A full eight days after the column ran, I came back from lunch to find this voice mail. The voice was that of a smoker, and the woman had a thick Chicago accent. It was so delightful, I transcribed it.
Hi Eric Snider, my name is Michelle and I own a dispatching service for the towing industry. I happen to service a lot of towing companies all over the world, and it's brought upon me your story that you had written in your paper, which I don't know why anybody would even let this be published. I think you are very incorrect. I think your ignorance for the towing industry is beyond recognizable.

How dare you speak of the towing industry and the drivers and everybody in it the way that you have spoken in your article. You say that they smell like a combination of cigarettes, B.O. and engine grease -- I mean, what is that? Is that very professional of you to speak in that manner of anyone? You think that you're much better? [Well, I don't smell bad, if that's what you're asking.]

You say that a tow truck driver is unfortunate combination of stubborn and stupid? Who gives you the right to speak of anybody in this manner? [The First Amendment. Why do people always ask that? I thought "freedom of speech" was common knowledge.]

The point here is, is you were illegally parked. [That's funny, because the issue of whether I was illegally parked is precisely NOT the point. The point of the column was unfair towing practices and prices, NOT being towed without just cause.] I deal with companies that do relocations, and that's what it's called, relocations and removals. When your car is illegally parked, they have every right to come in there and tow your car away. [I would apologize for suggesting otherwise, except that I DIDN'T suggest otherwise.] You are no better than the next person who is illegally parked just because, what, you work for the paper, you feel that you should be cut some slack? There is no slack. And as defensive as you were in your article, and as criticizing as you were to our industry in your article, proves your guilt of parking illegally. [Nicely done, Matlock.] It's not your property to park on, it's somebody else's property that doesn't want your car on there. [Actually, as mentioned in the column, it was public property, marked as Sundance parking.] That is what we are hired for.

People like you disgust me as well as the rest of the industry that I can speak upon.
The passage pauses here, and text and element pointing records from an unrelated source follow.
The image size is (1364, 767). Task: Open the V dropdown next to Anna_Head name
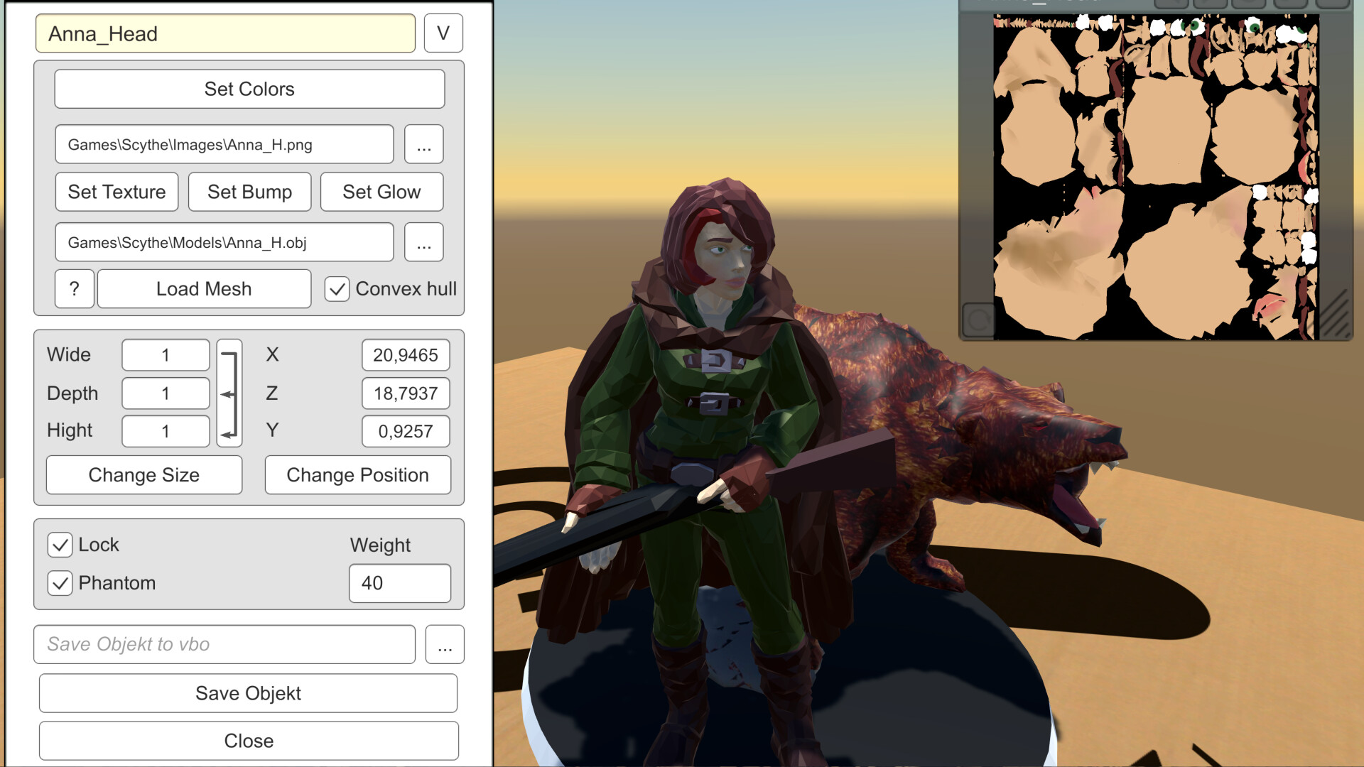point(443,33)
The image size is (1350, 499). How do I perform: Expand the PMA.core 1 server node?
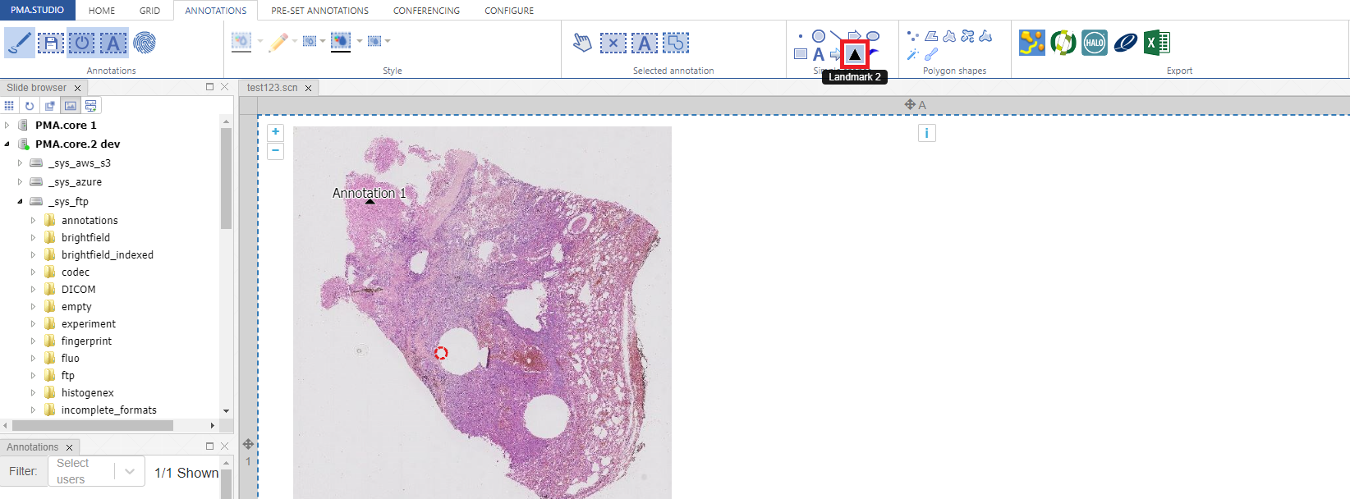[7, 126]
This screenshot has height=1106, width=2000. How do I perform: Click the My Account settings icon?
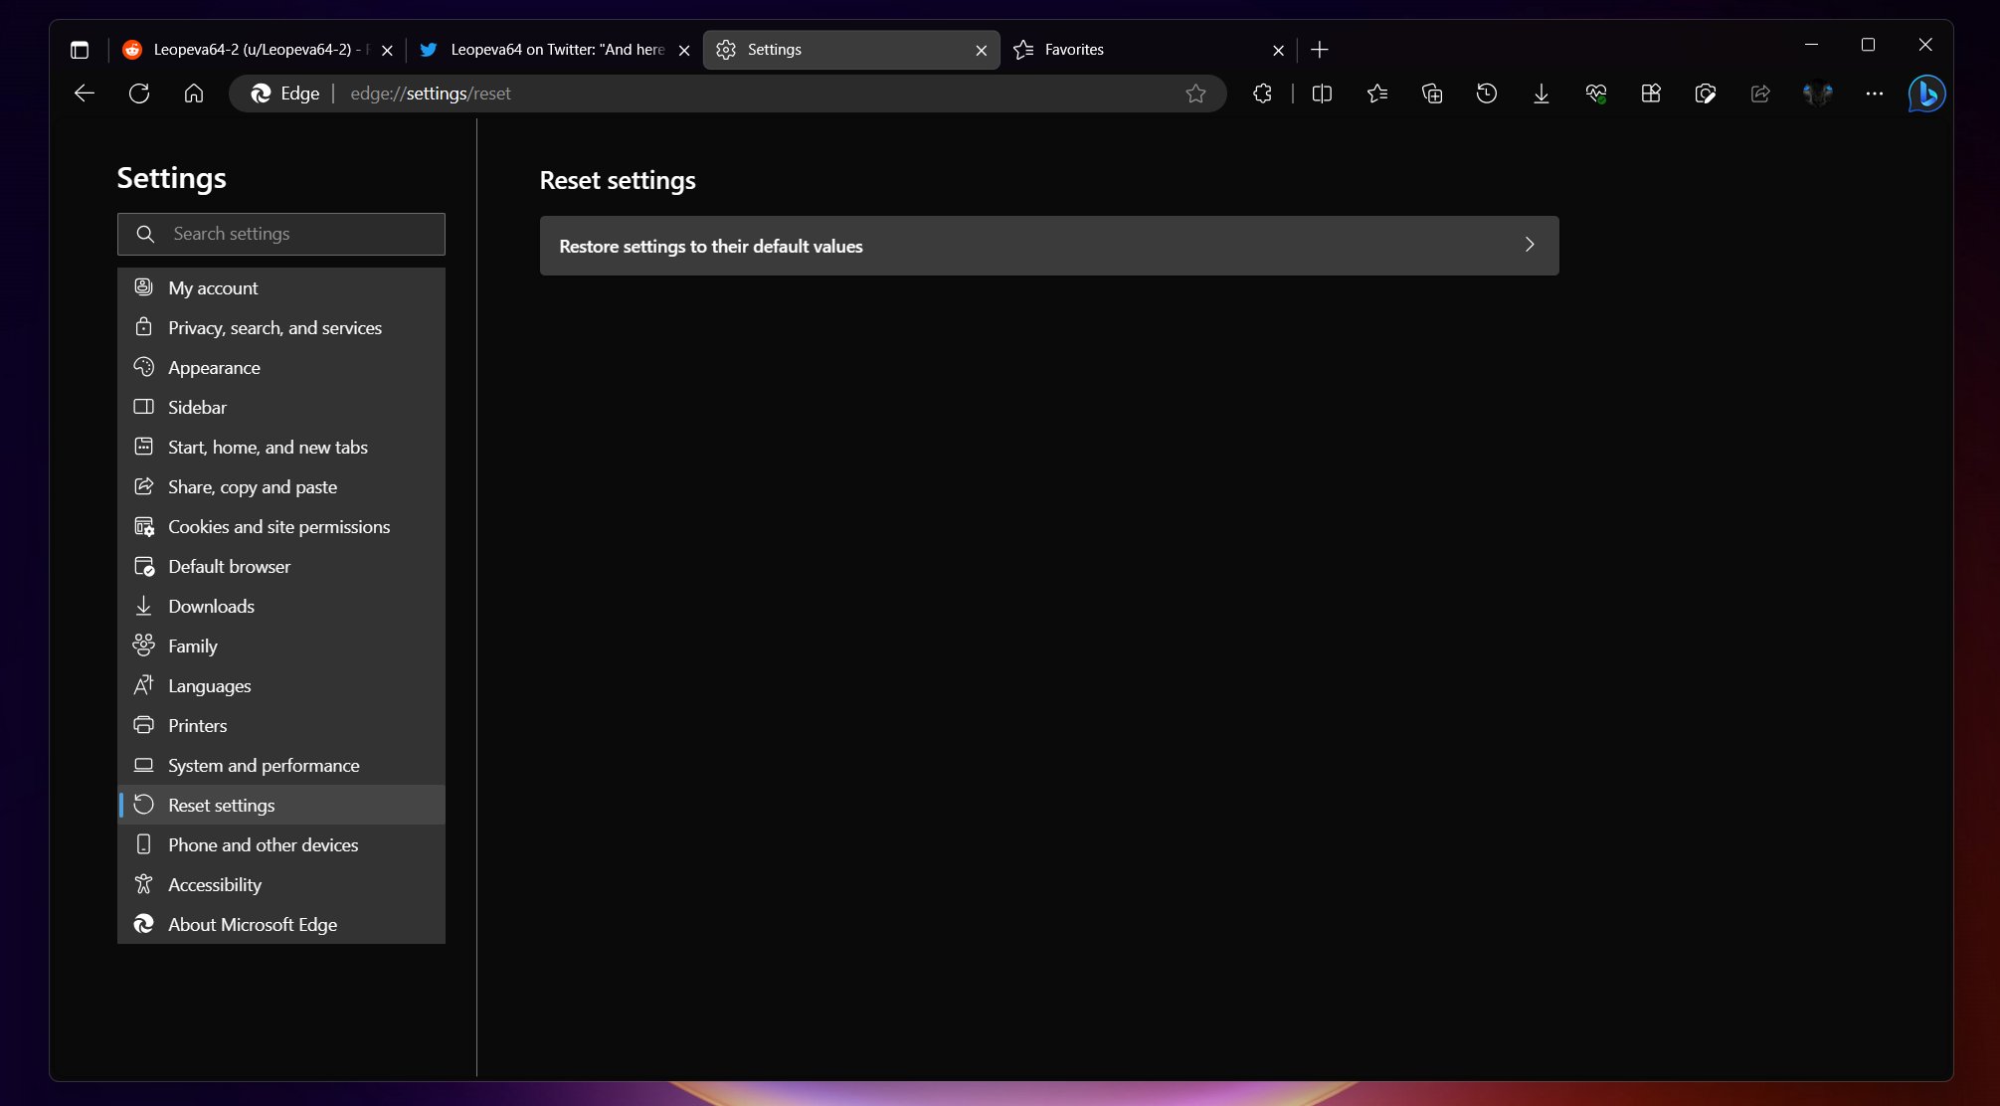pyautogui.click(x=143, y=286)
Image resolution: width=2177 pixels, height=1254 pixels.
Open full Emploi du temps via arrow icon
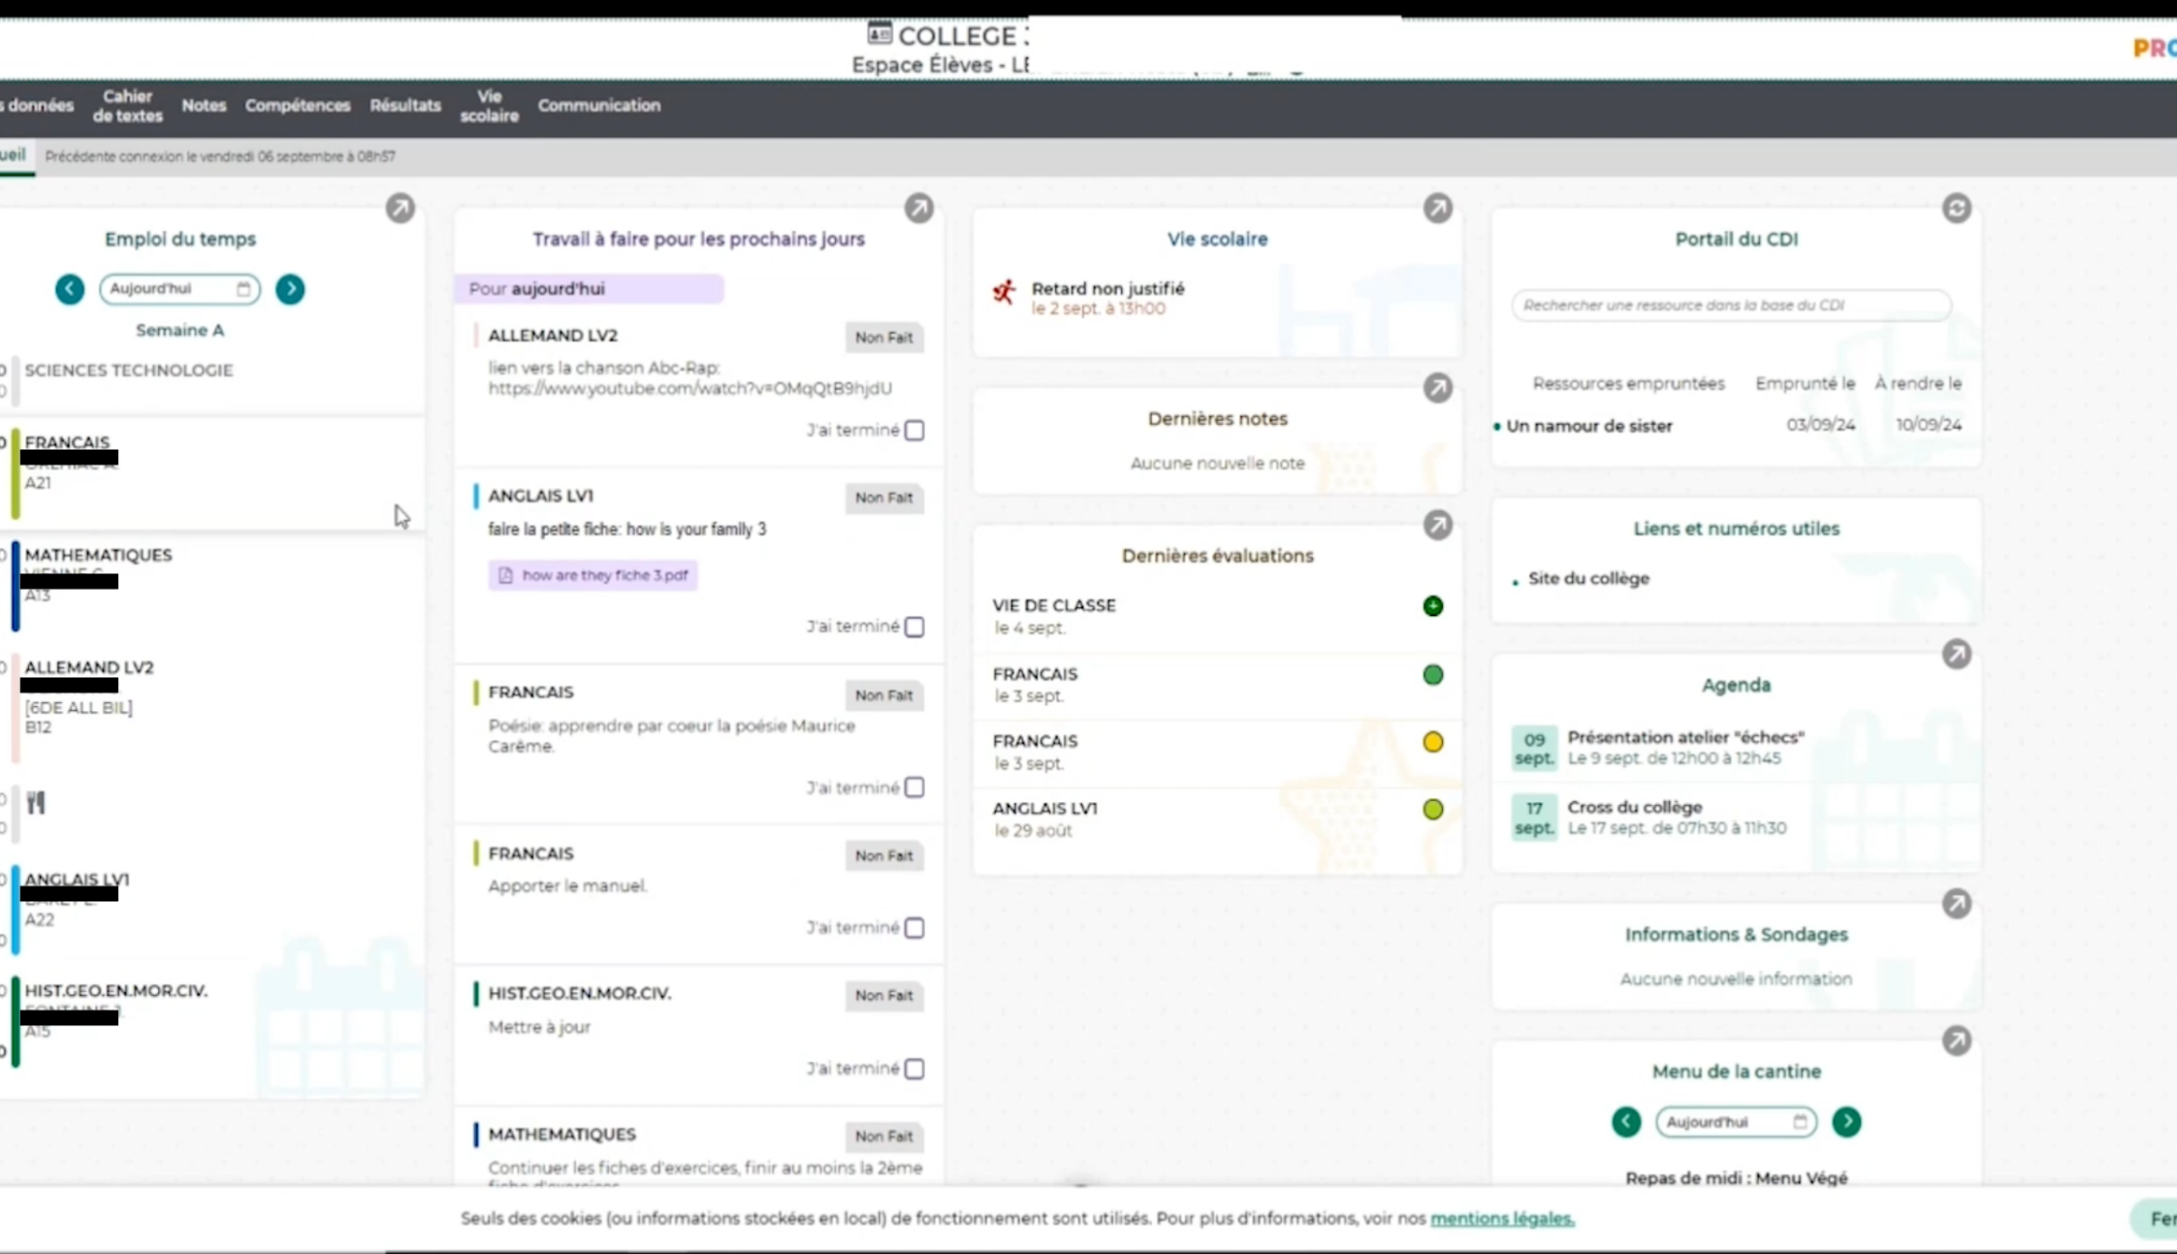point(400,209)
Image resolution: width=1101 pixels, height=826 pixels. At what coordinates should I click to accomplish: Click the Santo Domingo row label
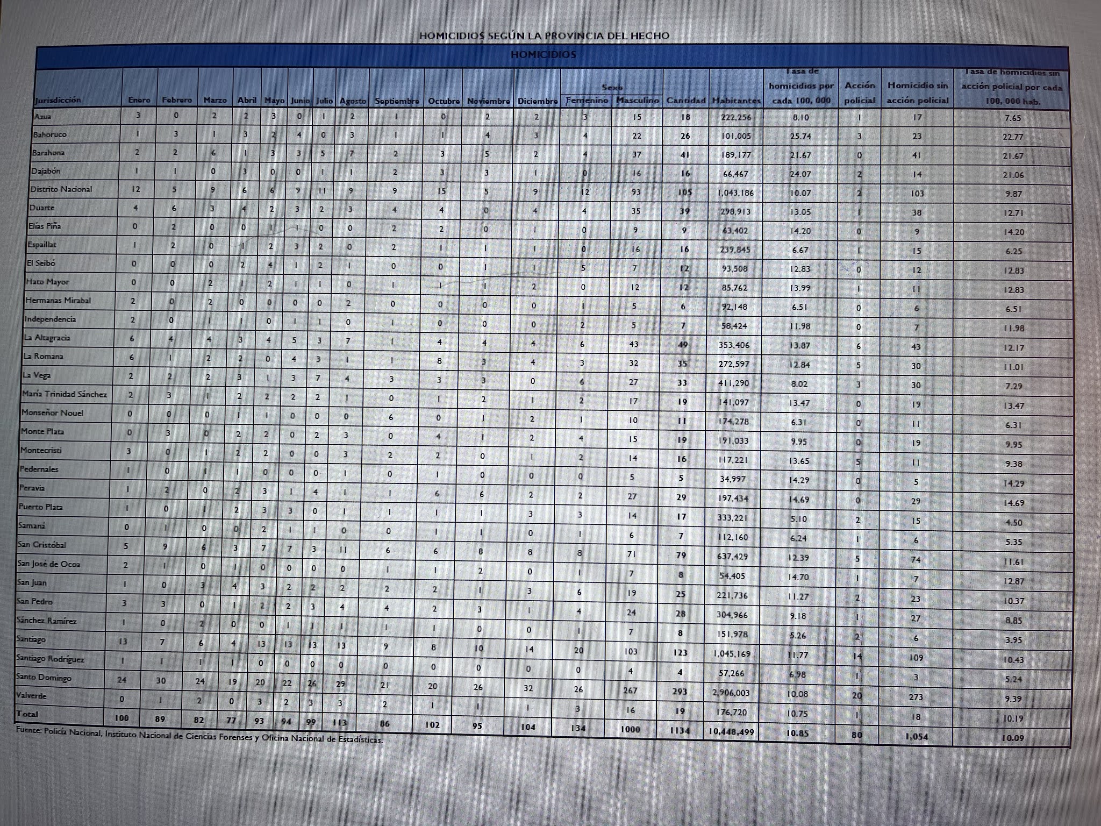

I cannot believe that you have that much ignorance. Of course, you go to voice mail because you're probably getting tons of calls due to your ignorance. He has every right to charge you an after-hour release, and he has every right to make you wait until the next day, and I think he should have. And then you pretend to listen to him? He's a person like you or me. [Well, like you, maybe.] You should have more respect for the human life. You shouldn't even be working in that industry, for a newspaper. I'm going to tell your editor this, and I'm sure you're going to have more lawsuits than just one for this. They should be ashamed to have you as a writer. Next time check into it a little further before writing your ignorance remarks.

Michelle was not the first person to throw out the word "lawsuit." Apparently, some people think it is possible to defame an occupation or group, which it is not. If it were, all the blondes would have banded together by now and sued the Internet for spreading all those lies about them.